2

I want to to a violin plot of binned data but at the same time be able to plot a model prediction and visualize how well the model describes the main part of the individual data distributions. My problem here is, I guess, that the x-axis after the violin plot does not behave like a regular axis with numbers, but more like string-values that just accidentally happen to be numbers. Maybe not a good description, but in the example I would like to have a "normal" plot a function, e.g. f(x) = 2*x**2, and at x=1, x=5.2, x=18.3 and x=27 I would like to have the violin in the background.

import matplotlib.pyplot as plt
import numpy as np
import seaborn as sns

np.random.seed(10)
collectn_1 = np.random.normal(1, 2, 200)
collectn_2 = np.random.normal(802, 30, 200)
collectn_3 = np.random.normal(90, 20, 200)
collectn_4 = np.random.normal(70, 25, 200)

ys = [collectn_1, collectn_2, collectn_3, collectn_4]
xs = [1, 5.2, 18.3, 27]

sns.violinplot(x=xs, y=ys)

xx = np.arange(0, 30, 10)
plt.plot(xx, 2*xx**2)

plt.show()

Somehow this code actually does not plot violins but only bars, this is only a problem in this example and not in the original code though. In my real code I want to have different "half-violins" on both sides, therefore I use sns.violinplot(x="..", y="..", hue="..", data=.., split=True).

Fuegon
  • 81
  • 1
  • 7
  • When trying to run your code with Seaborn 0.11, `violinplot` didn't seem to accept the format of `ys`. It expects `'long'` format, so with `ys = np.concatenate([collectn_1, collectn_2, collectn_3, collectn_4]); xs = np.repeat([1, 5.2, 18.3, 27], [len(collectn_1), len(collectn_2), len(collectn_3), len(collectn_4)])` it works. The weird scaling comes from the `scale=` parameter which defaults to `'area'` and scales the width of the 3 last violins to make their area equal to the first violin (which is very short). Setting `scale='width'` gives more standard-looking violins. – JohanC Nov 24 '20 at 22:06
  • Thanks, the behaviour really depends a lot on the used seaborn version. – Fuegon Nov 25 '20 at 10:30

1 Answers1

2

I think that would be hard to do with seaborn because it does not provide an easy way to manipulate the artists that it creates, particularly if there are other things plotted on the same Axes. Matplotlib's violinplot allows setting the position of the violins, but does not provide an option for plotting only half violins. Therefore, I would suggest using statsmodels.graphics.boxplots.violinplot, which does both.

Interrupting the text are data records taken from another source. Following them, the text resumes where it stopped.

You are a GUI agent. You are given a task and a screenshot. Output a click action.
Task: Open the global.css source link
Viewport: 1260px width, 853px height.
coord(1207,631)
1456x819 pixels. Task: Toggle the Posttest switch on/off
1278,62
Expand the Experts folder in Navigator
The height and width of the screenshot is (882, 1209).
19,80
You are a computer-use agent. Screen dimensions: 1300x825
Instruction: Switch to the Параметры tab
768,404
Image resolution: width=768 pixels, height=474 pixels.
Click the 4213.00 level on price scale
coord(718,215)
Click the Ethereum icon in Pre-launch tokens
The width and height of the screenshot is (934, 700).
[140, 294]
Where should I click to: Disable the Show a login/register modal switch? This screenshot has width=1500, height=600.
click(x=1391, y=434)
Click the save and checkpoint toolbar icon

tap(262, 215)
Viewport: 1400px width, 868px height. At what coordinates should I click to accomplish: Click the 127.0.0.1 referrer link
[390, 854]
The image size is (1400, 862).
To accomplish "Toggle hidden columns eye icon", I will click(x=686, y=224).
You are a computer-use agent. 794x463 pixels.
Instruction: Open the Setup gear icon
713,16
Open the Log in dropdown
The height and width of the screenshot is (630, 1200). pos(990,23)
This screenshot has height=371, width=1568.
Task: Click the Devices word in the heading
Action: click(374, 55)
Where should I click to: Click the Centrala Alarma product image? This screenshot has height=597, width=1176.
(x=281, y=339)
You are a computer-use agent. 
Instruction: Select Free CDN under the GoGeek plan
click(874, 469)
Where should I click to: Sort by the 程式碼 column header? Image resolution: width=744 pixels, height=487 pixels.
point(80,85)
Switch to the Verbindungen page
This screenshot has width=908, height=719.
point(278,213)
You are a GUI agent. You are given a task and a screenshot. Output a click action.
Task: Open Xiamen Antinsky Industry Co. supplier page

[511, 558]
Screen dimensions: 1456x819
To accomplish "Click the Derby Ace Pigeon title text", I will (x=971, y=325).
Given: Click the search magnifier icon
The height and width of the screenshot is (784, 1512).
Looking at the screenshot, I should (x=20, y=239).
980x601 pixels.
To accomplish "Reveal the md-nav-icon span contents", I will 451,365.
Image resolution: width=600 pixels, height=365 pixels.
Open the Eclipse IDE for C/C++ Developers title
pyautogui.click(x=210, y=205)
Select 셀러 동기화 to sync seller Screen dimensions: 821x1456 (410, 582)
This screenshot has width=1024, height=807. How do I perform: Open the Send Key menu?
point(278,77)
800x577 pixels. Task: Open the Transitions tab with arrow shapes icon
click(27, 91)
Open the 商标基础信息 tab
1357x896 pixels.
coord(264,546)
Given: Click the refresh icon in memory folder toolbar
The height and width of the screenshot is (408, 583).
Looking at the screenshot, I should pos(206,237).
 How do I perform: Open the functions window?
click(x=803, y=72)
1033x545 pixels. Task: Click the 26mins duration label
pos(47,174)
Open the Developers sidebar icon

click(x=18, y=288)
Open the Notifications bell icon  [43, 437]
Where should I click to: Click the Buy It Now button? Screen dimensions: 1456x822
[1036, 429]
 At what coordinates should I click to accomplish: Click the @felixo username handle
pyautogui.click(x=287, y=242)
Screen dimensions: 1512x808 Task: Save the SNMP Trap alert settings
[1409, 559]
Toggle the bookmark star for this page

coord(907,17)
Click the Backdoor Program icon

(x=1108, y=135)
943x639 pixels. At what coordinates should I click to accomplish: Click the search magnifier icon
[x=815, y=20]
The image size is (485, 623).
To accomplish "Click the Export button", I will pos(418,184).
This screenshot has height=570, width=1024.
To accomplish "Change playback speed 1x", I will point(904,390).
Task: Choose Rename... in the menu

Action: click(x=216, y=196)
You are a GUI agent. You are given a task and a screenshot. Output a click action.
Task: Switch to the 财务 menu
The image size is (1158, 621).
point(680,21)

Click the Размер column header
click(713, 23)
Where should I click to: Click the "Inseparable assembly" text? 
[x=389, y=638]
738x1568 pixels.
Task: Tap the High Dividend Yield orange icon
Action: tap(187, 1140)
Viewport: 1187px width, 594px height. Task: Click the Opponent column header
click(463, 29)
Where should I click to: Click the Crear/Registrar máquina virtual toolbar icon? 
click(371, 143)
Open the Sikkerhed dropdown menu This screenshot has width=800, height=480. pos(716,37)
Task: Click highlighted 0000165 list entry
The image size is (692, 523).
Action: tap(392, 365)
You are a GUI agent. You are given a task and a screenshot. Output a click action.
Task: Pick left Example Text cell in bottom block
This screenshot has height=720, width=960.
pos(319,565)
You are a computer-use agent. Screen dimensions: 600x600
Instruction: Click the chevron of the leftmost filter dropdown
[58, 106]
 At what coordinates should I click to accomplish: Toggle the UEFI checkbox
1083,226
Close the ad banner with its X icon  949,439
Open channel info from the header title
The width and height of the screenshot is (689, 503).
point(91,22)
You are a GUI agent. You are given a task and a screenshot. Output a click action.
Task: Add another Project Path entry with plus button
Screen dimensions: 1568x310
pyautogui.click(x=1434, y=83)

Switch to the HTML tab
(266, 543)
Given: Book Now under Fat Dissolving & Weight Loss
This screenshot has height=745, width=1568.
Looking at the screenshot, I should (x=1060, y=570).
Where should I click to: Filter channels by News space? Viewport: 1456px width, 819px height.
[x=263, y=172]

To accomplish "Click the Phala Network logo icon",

from statsmodels.graphics.boxplots import violinplot

df = sns.load_dataset('tips')
x_col = 'day'
y_col = 'total_bill'
hue_col = 'smoker'

xs = [1, 5.2, 18.3, 27]
xx = np.arange(0, 30, 1)
yy = 0.1*xx**2
cs = ['C0','C1']

fig, ax = plt.subplots()

ax.plot(xx,yy)


for (_,gr0),side,c in zip(df.groupby(hue_col),['left','right'],cs):
    print(side)
    data = [gr1 for (_,gr1) in gr0.groupby(x_col)[y_col]]
    violinplot(ax=ax, data=data, positions=xs, side=side, show_boxplot=False, plot_opts=dict(violin_fc=c))

# violinplot above messes up which ticks are shown, the line below restores a sensible tick locator
ax.xaxis.set_major_locator(matplotlib.ticker.MaxNLocator())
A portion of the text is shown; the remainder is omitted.